Curtis Hughes’ Vestibule III is more content to be about its material than the other works on Sift. It’s a challenging piece: the tension between its “claustrophobic sense of repetition and inhibition” and its “ecstatic and sensuous larger musical construction” is compelling, posing an earnest (and welcome) question about the affective relationship between a heard moment and our understanding, conditioned by memory and molded by expectation, of the whole. The composer’s program note promised “sentiments that verge on lyrical tenderness;” however, I’m relieved to report that I detected no sentiments matching that description.
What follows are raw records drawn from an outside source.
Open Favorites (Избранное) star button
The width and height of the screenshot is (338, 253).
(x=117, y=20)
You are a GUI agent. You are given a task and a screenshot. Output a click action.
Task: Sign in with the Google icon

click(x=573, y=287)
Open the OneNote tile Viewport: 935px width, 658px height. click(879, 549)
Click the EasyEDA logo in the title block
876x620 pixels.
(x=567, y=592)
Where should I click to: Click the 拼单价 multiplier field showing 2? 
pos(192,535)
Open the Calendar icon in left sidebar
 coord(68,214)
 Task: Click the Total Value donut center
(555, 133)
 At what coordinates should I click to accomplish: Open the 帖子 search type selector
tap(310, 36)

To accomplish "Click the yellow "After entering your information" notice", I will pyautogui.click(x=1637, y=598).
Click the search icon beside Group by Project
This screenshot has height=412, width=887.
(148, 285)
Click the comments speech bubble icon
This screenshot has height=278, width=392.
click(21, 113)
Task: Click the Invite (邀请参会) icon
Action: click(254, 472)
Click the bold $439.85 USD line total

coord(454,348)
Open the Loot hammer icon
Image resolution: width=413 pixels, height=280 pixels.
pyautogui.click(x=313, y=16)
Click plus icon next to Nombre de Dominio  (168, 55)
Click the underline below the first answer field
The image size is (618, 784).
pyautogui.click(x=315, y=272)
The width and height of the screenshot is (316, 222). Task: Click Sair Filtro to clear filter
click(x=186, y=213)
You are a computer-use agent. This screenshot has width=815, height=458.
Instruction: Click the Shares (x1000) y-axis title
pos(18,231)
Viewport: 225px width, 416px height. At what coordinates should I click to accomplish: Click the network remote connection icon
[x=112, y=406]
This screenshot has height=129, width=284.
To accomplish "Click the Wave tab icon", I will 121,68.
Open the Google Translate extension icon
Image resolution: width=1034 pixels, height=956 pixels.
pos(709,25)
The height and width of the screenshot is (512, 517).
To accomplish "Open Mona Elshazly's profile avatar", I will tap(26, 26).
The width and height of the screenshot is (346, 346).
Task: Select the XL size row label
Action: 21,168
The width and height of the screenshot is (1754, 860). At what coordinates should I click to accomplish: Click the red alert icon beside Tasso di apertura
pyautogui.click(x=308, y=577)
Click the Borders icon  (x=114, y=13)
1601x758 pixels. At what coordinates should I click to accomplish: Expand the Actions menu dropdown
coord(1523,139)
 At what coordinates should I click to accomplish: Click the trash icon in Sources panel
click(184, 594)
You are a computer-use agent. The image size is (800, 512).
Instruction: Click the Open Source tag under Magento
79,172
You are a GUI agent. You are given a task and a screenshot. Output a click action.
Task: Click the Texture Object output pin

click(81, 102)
John Murphree’s Purge is a showpiece for the duo, offering them some choice cuts of ensemble playing that highlight their strong rhythmic connection. The piece purports to be about “throwing something away,” but what, in the piece’s conceptual mapping, is being thrown away? Purge ends with an unmistakably cadential gesture; it may be that the invocation of throwing-away is meant to compare the presentation of musical phrases to the delivery of a line of dialog: just throw it away. Certainly Purge afforded the duo the chance to toss off a cavalier lick or two.
At almost twice the length of the next-longest piece on Sift, Adam Roberts’ Nostalgia Variations is the most ambitious in scale. Agnostic, not afraid of taboos, and digressive, Nostalgia Variations has many points of formal articulation and a few moments of sublime mystery. (The former are cheap; the latter are dear.) It’s a piece in which many things are tried, and few fit, and the sensation of their not fitting is at issue in the piece—the real theme. Roberts’s willingness to squander the aura of each variation as the next begins shows admirable dedication to the Nostalgia Variations’ bigger picture. Rather than identifying a “middle path” through the contradiction described in the program note between “saccharine expression” and “irony and rejection of emotion,” Nostalgia Variations settles for a portrait of that contradiction in deep and well-calibrated colors. So much the better: the result is a much more compelling experience than the one Roberts’s program note seems to indicate he was aiming for.
It must have been a huge undertaking for Transient Canvas to prepare Nostalgia Variations by itself, let alone the four other pieces on the CD, each of which has its own challenges. The earliest recordings on Sift date from 2014, so this record has been at least three years in the making; judging by the evidence presented here of Transient Canvas’s interpretive vigor and taste in repertoire, I’d say it was three years well spent.